(dr) Junwei Li / MIT

Tecido intestinal de porcos sem (esquerda) e com (direita) esta cola sintética

Uma cola sintética que adere ao intestino delgado pode ser a base de um tratamento para vários problemas de saúde, como a intolerância à lactose, a diabetes e a obesidade.

O intestino delgado absorve nutrientes dos alimentos, mas nem sempre funciona com todo o seu potencial. Por exemplo, pode não produzir quantidade suficiente de uma enzima chamada lactase, necessária para digerir a lactose.

Por isso, para ajudar a tratar este e outros distúrbios digestivos, uma equipa de investigadores do Instituto de Tecnologia de Massachusetts (MIT), nos Estados Unidos, desenvolveu uma cola sintética que pode revestir o intestino delgado e regular a absorção de vários nutrientes, avança o site New Scientist.

Este revestimento é introduzido no corpo humano através de uma bebida que contém produtos químicos que se unem quando encontram uma determinada enzima no intestino delgado. A substância resultante, chamada polidopamina, é semelhante à cola que os mexilhões usam para se agarrarem as rochas húmidas à beira-mar.

Nos testes com porcos, os cientistas descobriram que podiam controlar a absorção de diferentes nutrientes no intestino delgado ao adicionar várias substâncias na sua invenção. Foram capazes, por exemplo, de aumentar a digestão da lactose em 20 vezes ao incorporar lactase na sua cola sintética.
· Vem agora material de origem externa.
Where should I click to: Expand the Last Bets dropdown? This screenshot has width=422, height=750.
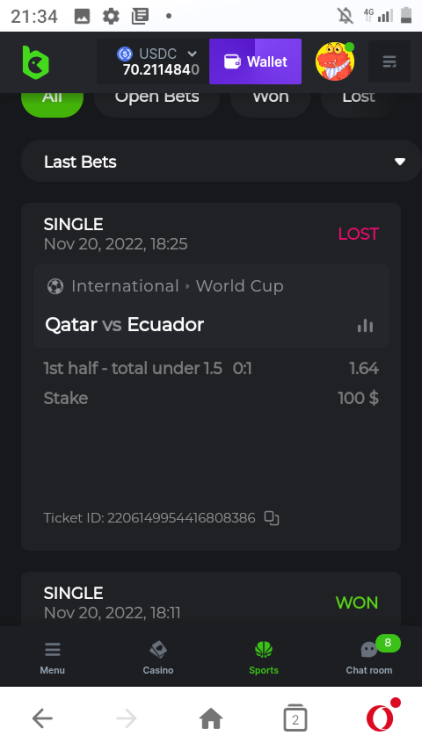pyautogui.click(x=221, y=162)
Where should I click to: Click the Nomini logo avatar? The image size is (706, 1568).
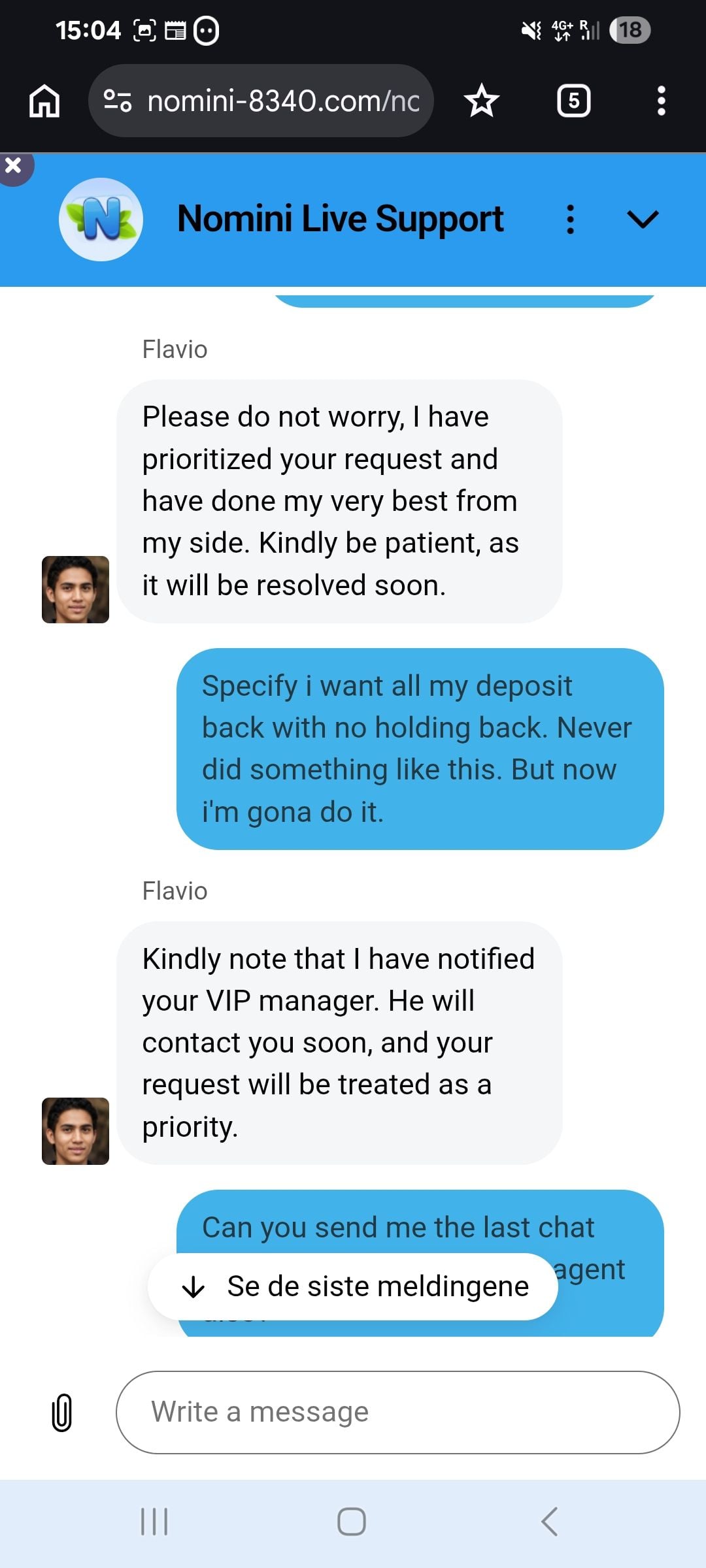tap(101, 220)
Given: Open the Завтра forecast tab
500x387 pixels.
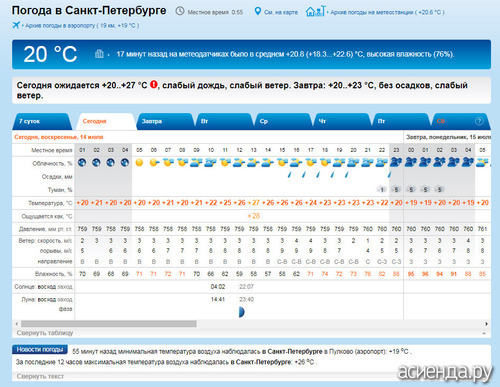Looking at the screenshot, I should (165, 121).
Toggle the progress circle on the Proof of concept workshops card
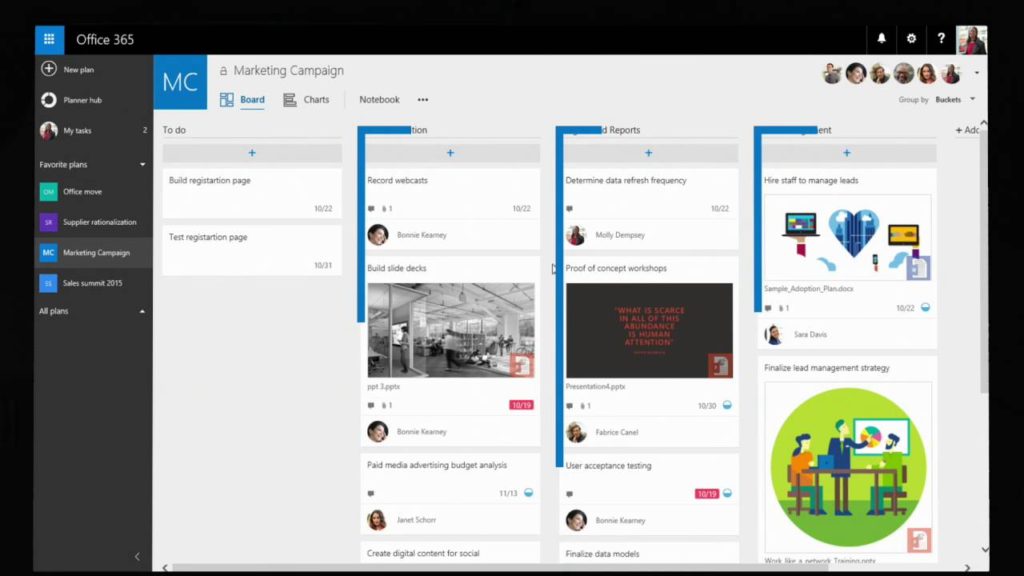 point(727,405)
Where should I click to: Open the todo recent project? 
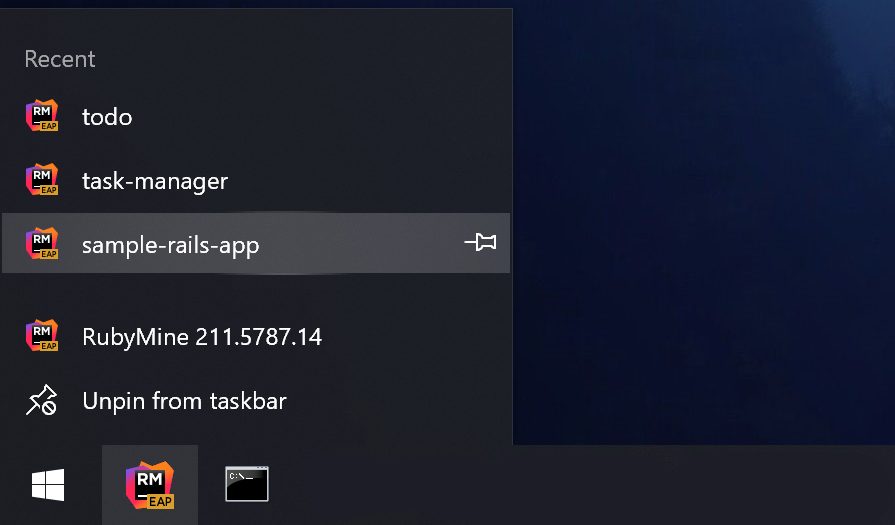tap(256, 116)
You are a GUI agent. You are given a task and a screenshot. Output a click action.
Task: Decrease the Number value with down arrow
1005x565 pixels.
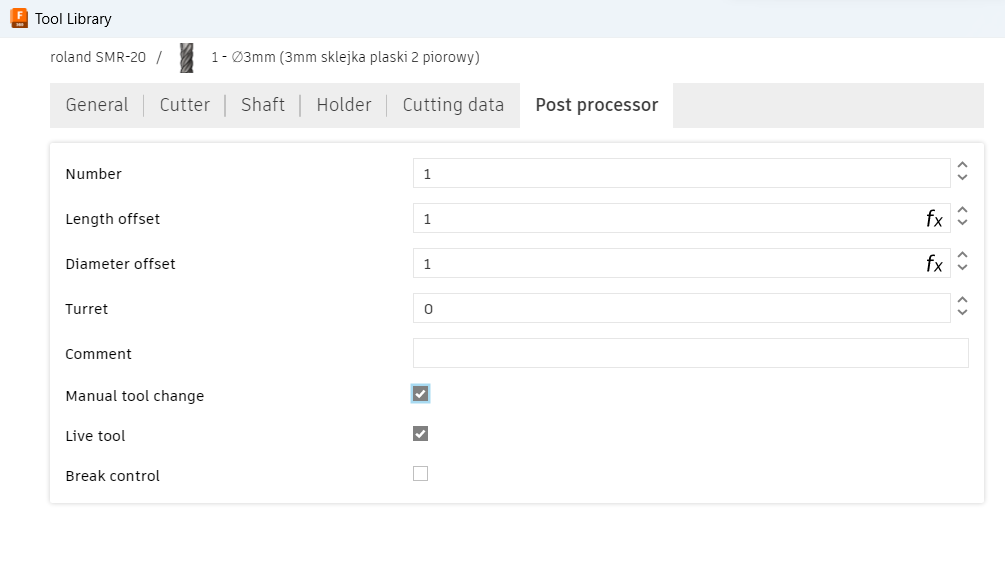(962, 177)
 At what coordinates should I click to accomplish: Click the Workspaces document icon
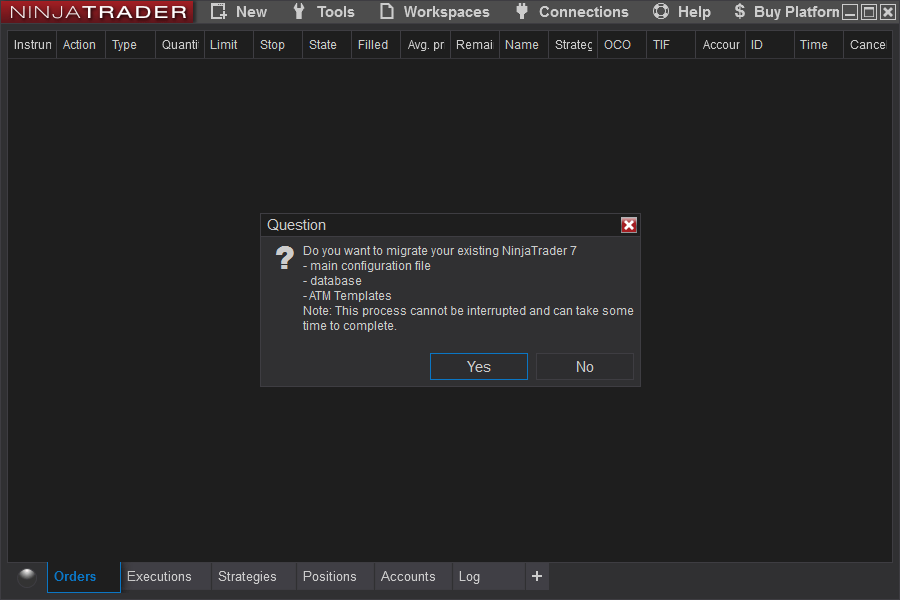click(x=386, y=12)
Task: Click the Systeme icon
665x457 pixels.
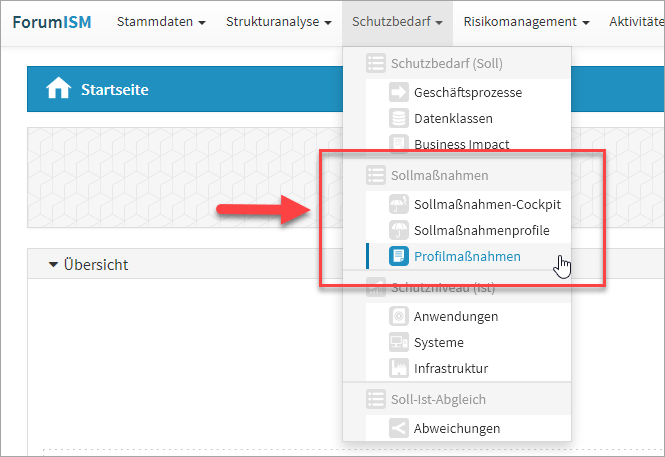Action: [x=399, y=343]
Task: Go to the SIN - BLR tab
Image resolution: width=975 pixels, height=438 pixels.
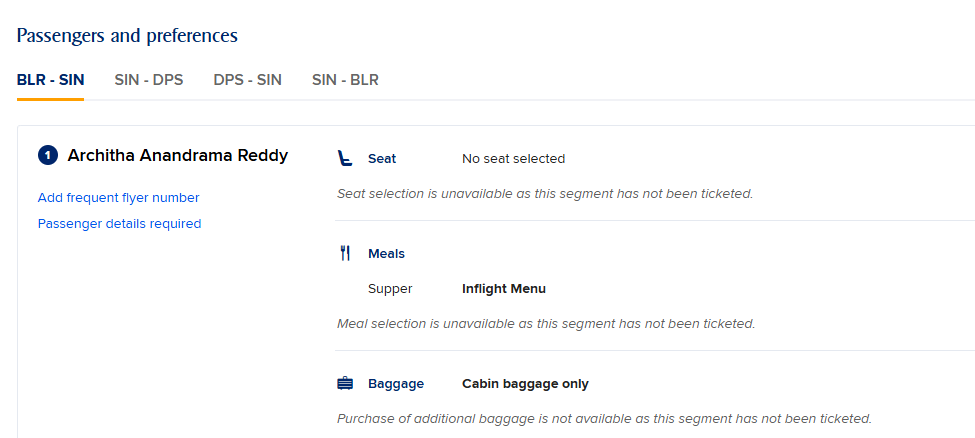Action: pyautogui.click(x=345, y=80)
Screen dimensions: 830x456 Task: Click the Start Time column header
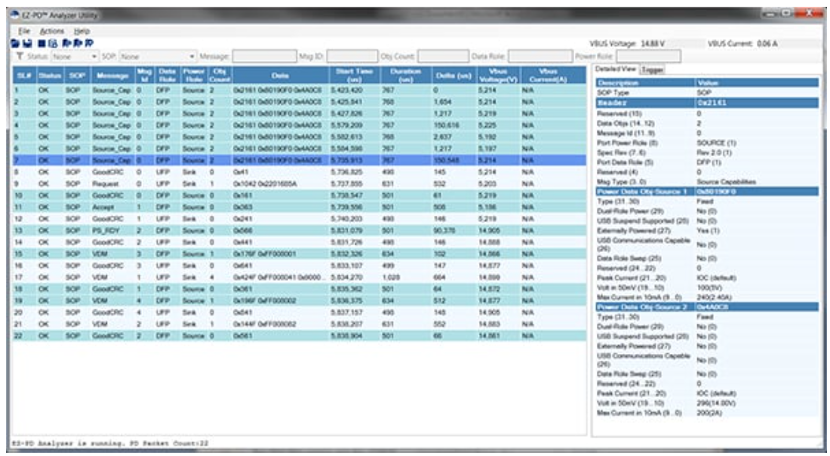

A equipa também conseguiu reduzir a absorção de glicose, misturando um tipo específico de nanopartícula neste revestimento, o que poderá representar um novo tratamento para doenças como a diabetes e a obesidade.

O revestimento sintético aderiu ao intestino delgado durante cerca de 24 horas antes de ser naturalmente lavado e expelido do corpo dos cobaias. Isto significa que a bebida teria de ser consumida diariamente para continuar a ter resultados.

Não foram observados efeitos colaterais nos porcos, mas vão ser precisos mais estudos noutros animais, possivelmente primatas, antes de a equipa poder avançar para os testes em pessoas.

“Prevemos que os primeiros estudos em humanos aconteçam nos próximos três a cinco anos”, afirma o investigador Giovanni Traverso, um dos autores do estudo publicado, a 26 de agosto, na revista científica Science Translational Medicine.